You're right - in a civil suit for damages, it's hard to make a case for significant damages. How can you assign a monetary value the embarrassment and anger of being thrown out of a bar. Of course, juries can and do do strange things. We've all heard of awards where the jury awarded $1 damages plus $400 million for pain and suffering, though usually reversed or substantially reduced on appeal.

A suit based on discrimination due to handicap/disability (or perception of handicap/disability, which I think is also included in the Federal statutes) is also problematic. I'm not sufficiently familiar with the laws and regulations to know what remedies they provide. And of course in addition the Federal laws/regulations there's a patchwork of state statutes and regulations, and even probably some local (municipal) statutes that are applicable in certain jurisdictions.

Thinking outside the box... maybe a suit for defamation - slander - if the bartender made false statements which damaged the guy's reputation.

There's no simple answer to the question, I think. If your reader wants to pursue it, he needs a lawyer who knows the law. He'd probably have to pay the lawyer upfront himself, because it's hard to imagine he'd find a lawyer who'd take this on a contingency basis.

Stuttering Stanley said...

Slander/defamation won't work either, because such a case requires that the person either 1) knew the accusation to be untrue, or 2) had a reckless disregard for the truth. Wrongly assuming he was drunk isn't reckless, in my estimation, simply because it wasn't unreasonable for him to draw that conclusion, given the number of people he likely serves any given night. Additionally, it wasn't a public announcement of any kind, I mean, how many people knew about what was going on besides maybe the few who were standing nearby? How could he objectively show that his reputation was damaged to the extent that his livelihood would be affected? :)

Ora said...

I didn't realize that mens rea was a requirement for defamation. (Mens rea in this case is essentially equivalent to actual knowledge of the falsity of the statement, right?) But you're right - see Wikipedia (http://en.wikipedia.org/wiki/Defamation) "In Gertz [1974], the Supreme Court also established a mens rea or culpability requirement for defamation; states cannot impose strict liability because that would run afoul of the First Amendment. This holding differs significantly from most other common law jurisdictions, which still have strict liability for defamation."

As to the "reckless disregard" standard, I know that it applies to public figures (NY Times v.
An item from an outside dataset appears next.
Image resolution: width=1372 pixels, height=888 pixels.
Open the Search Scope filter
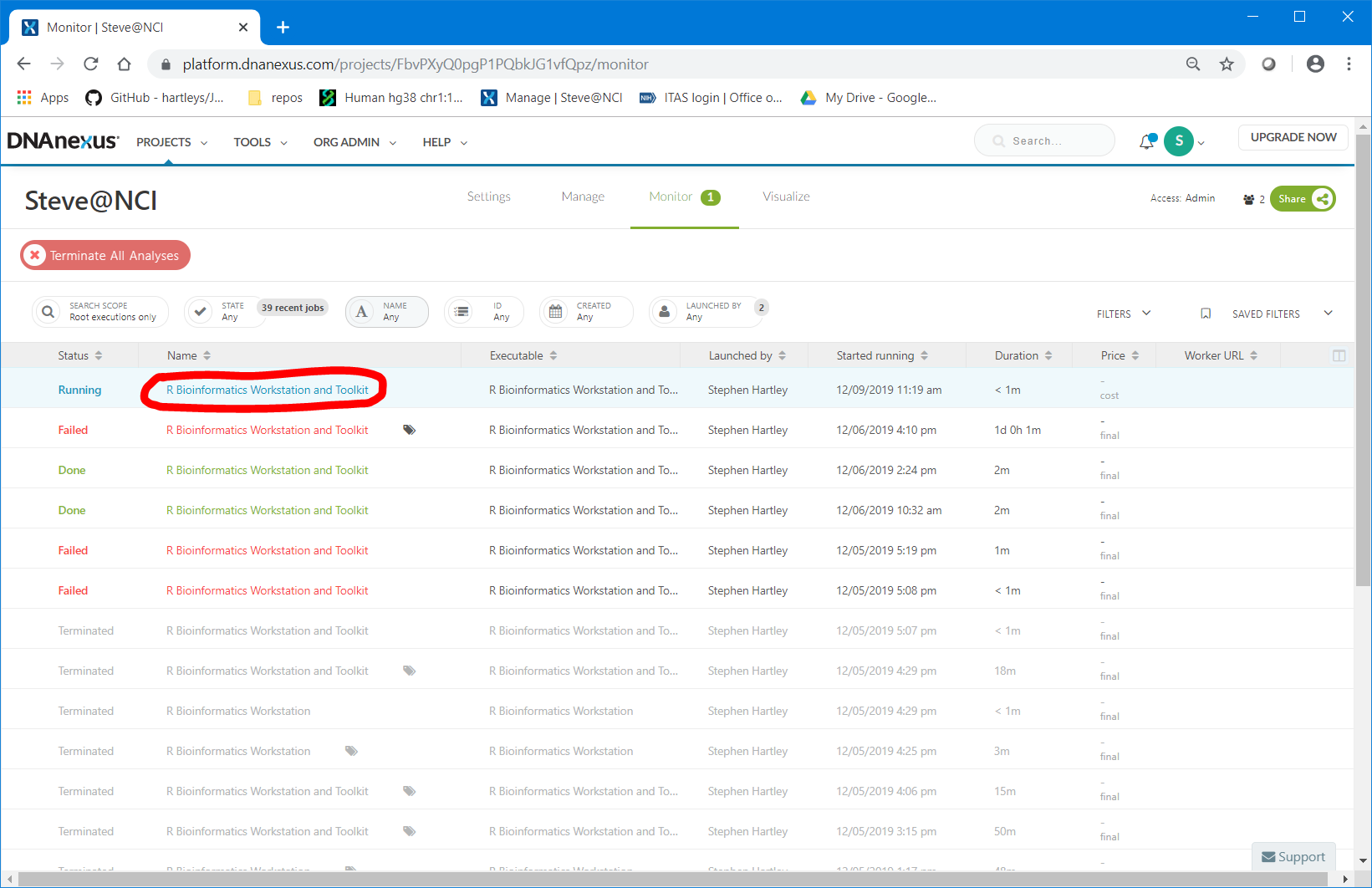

Sullivan). But does it apply to private individuals as well? Say the bartender did not know the statement was false, but acted with reckless disregard for the truth. (And of course made the statement to someone else, which is also a requirement for defamation.) Could the bartender then be held guilty of slander?

I know that this is all hypothetical and speculative, and probably far removed from any value to your reader who wrote you... but I find it interesting to explore the issues.

Stuttering Stanley said...

Yes, I find the discussion very invigorating...which is what drew me to law school to begin with. And you're right...the "reckless disregard" part would likely only ever apply to public officials and celebrities.

romiarora said...

in today s world money talks so wether ur doin good or bad wid if ur willin2 spend money u wil surely win n ya i feel d bartender was rude n he cant jus throw any person who is drunk n rate him as a stutter.The bar tender shuld fin d information about d person about his stuttering and thn lead 2 a conclusion and d bartender shuld b aware of drunkers as he must face such ppl n ppl shuld b aware wid d problem of sttutterin.U can jus play around wid anybody s reputation n fool around with his image.